CONSIGNE 1
Pourriez-vous recopier à l'identique les enregistrements, depuis la ligne contenant « Where should I » jusqu'à celle contenant « Image resolution: width=1568 », ces deux lignes comprises, sans reprendre les images ?

· · ·

Voici ce premier panier que nous apportons à toutes les tables de négociations et à leurs
prolongements : que le principe de gratuité soit posé pour tout ce qui permet un dégagement des chaînes, une amplification de l'imaginaire, une stimulation des facultés cognitives, une mise en créativité de tous, un déboulé sans manman de l'esprit. Que ce principe balise les chemins vers le livre, les contes, le théâtre, la musique, la danse, les arts visuels, l'artisanat, la culture et l'agriculture... Qu'il soit inscrit au porche des maternelles, des écoles, des lycées et collèges, des universités et de tous les lieux connaissance et de formation... Qu'il ouvre à des usages créateurs des technologies neuves et du cyberespace. Qu'il favorise tout ce qui permet d'entrer en Relation (rencontres, contacts, coopérations, interactions, errances qui orientent) avec les virtualités imprévisibles du Tout-Monde... C'est le gratuit en son principe qui permettra aux politiques sociales et culturelles publiques de déterminer l'ampleur des exceptions. C'est à partir de ce principe que nous devrons imaginer des échelles non marchandes allant du totalement gratuit à la participation réduite ou symbolique, du financement public au financement individuel et volontaire... C'est le gratuit en son principe qui devrait s'installer aux fondements de nos sociétés neuves et de nos solidarités imaginantes...

· · ·

CONSIGNE 2
Pouvez-vous poursuivre le texte sur le principe de gratuité à partir de l'endroit où il s'arrête ?

· · ·

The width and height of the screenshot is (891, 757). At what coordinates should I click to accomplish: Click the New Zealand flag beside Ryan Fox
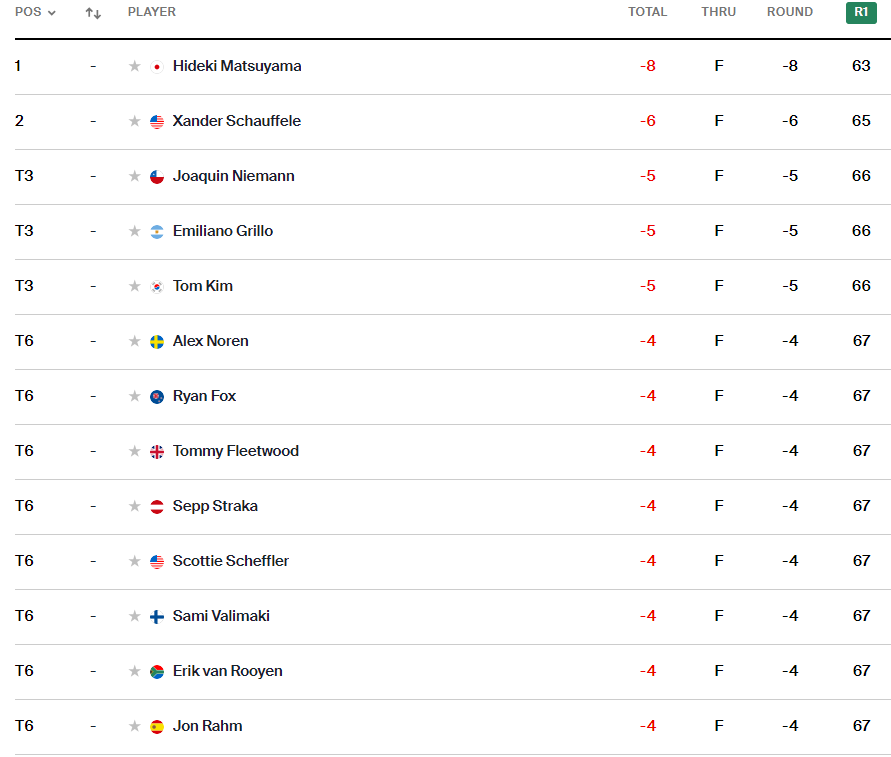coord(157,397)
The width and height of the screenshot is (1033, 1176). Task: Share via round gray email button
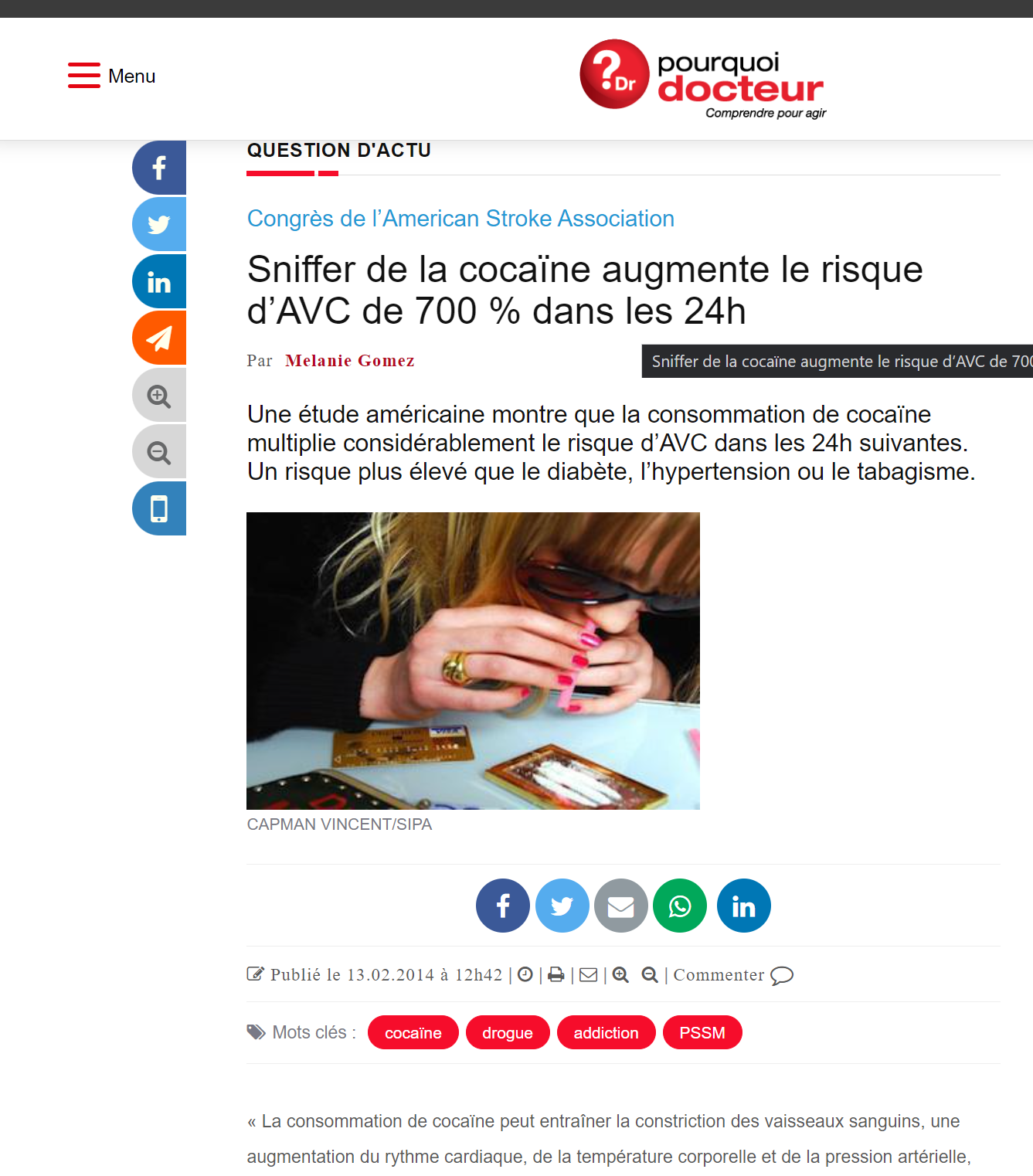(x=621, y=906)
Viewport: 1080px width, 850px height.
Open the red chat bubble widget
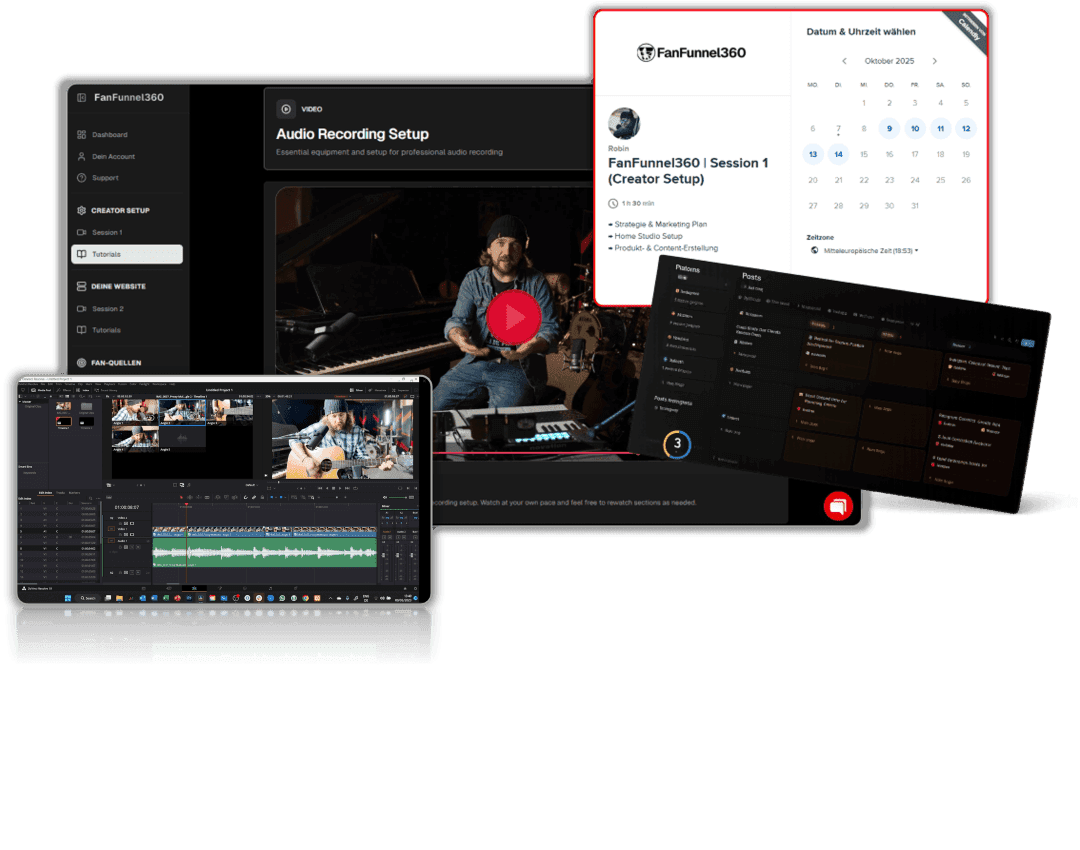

· · ·

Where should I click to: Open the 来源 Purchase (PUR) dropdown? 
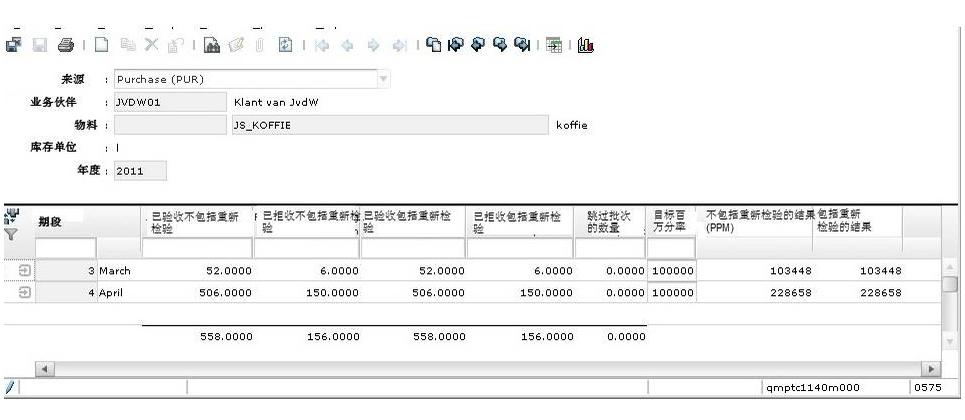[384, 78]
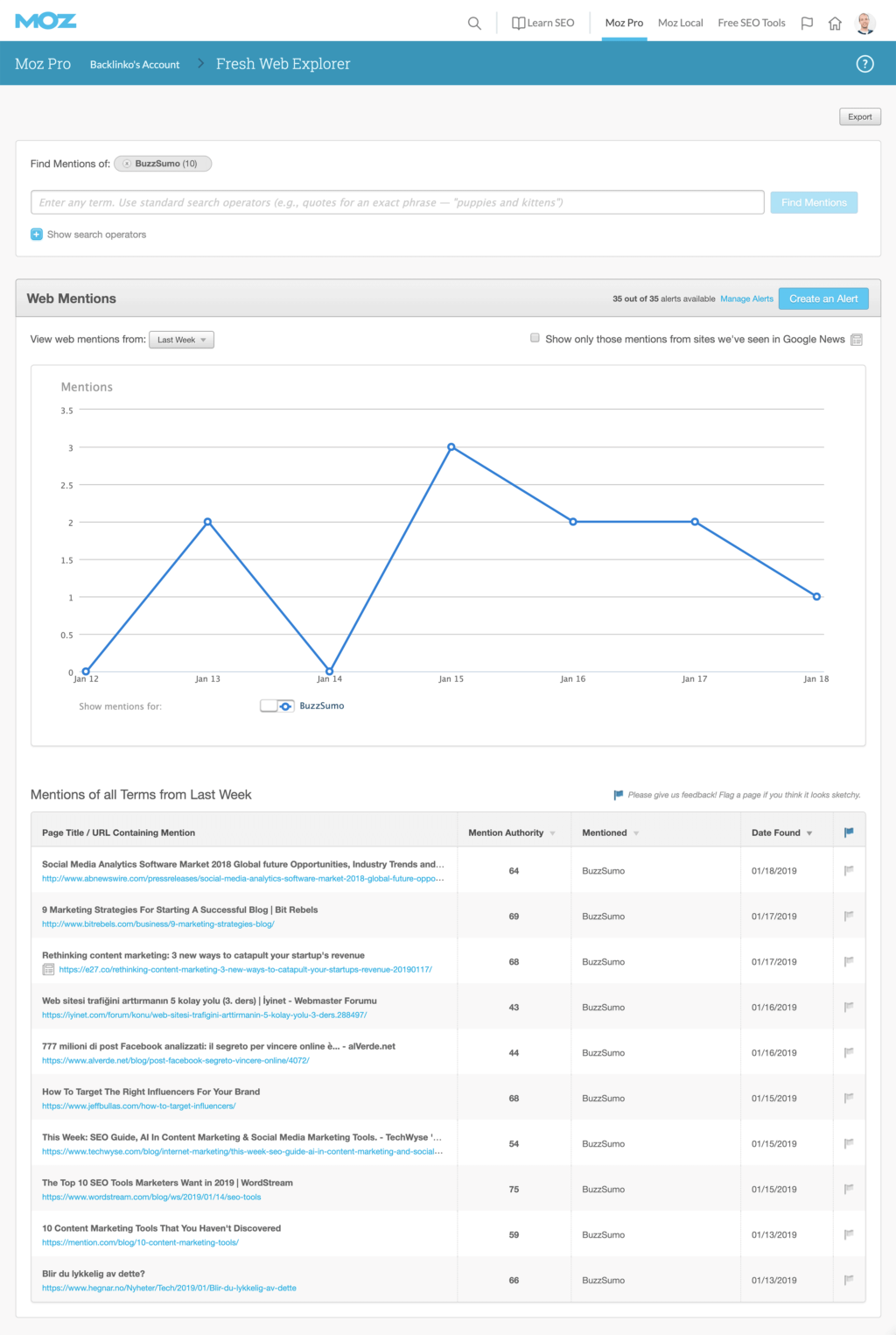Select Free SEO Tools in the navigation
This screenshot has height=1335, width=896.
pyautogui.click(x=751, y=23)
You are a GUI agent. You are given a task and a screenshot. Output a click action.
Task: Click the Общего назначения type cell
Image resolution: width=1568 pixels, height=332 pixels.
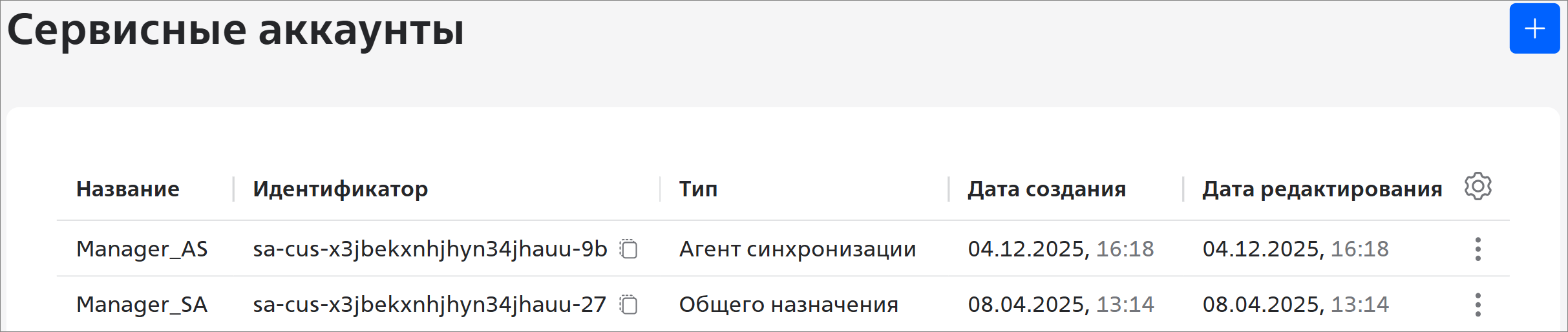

· · ·

RÉPONSE 1
Where should I click to: Open the 来源 Purchase (PUR) dropdown? 
[384, 78]
Select Free SEO Tools in the navigation
This screenshot has height=1335, width=896.
pyautogui.click(x=751, y=23)
You are a GUI agent. You are given a task and a screenshot. Output a click action.
Task: Click the Общего назначения type cell
Image resolution: width=1568 pixels, height=332 pixels.

RÉPONSE 2
NOUS APPELONS À UNE HAUTE POLITIQUE, À UN ART POLITIQUE
Projetons nos imaginaires dans ces hautes nécessités jusqu'à ce que la force du Lyannaj ou bien du vivre-ensemble, ne soit plus un "panier de ménagère", mais le souci démultiplié d'une plénitude de l'idée de l'humain.
Imaginons ensemble un cadre politique de responsabilité pleine, dans des sociétés martiniquaise guadeloupéenne guyanaise réunionnaise nouvelles, prenant leur part souveraine aux luttes planétaires contre le capitalisme et pour un monde écologiquement nouveau.
Profitons de cette conscience ouverte, à vif, pour que les négociations se nourrissent, prolongent et s'ouvrent comme une floraison dans une audience totale, sur ces nations qui sont les nôtres.
An gwan lodyans qui ne craint ni ne déserte les grands frissons de l'utopie.
Nous appelons donc à ces utopies où le Politique ne serait pas réduit à la gestion des misères inadmissibles ni à la régulation des sauvageries du "Marché", mais où il retrouverait son essence au service de tout ce qui confère une âme au prosaïque en le dépassant ou en l'instrumentalisant de la manière la plus étroite.
Nous appelons à une haute politique, à un art politique, qui installe l'individu, sa relation à l'Autre, au centre d'un projet commun où règne ce que la vie a de plus exigeant, de plus intense et de plus éclatant, et donc de plus sensible à la beauté.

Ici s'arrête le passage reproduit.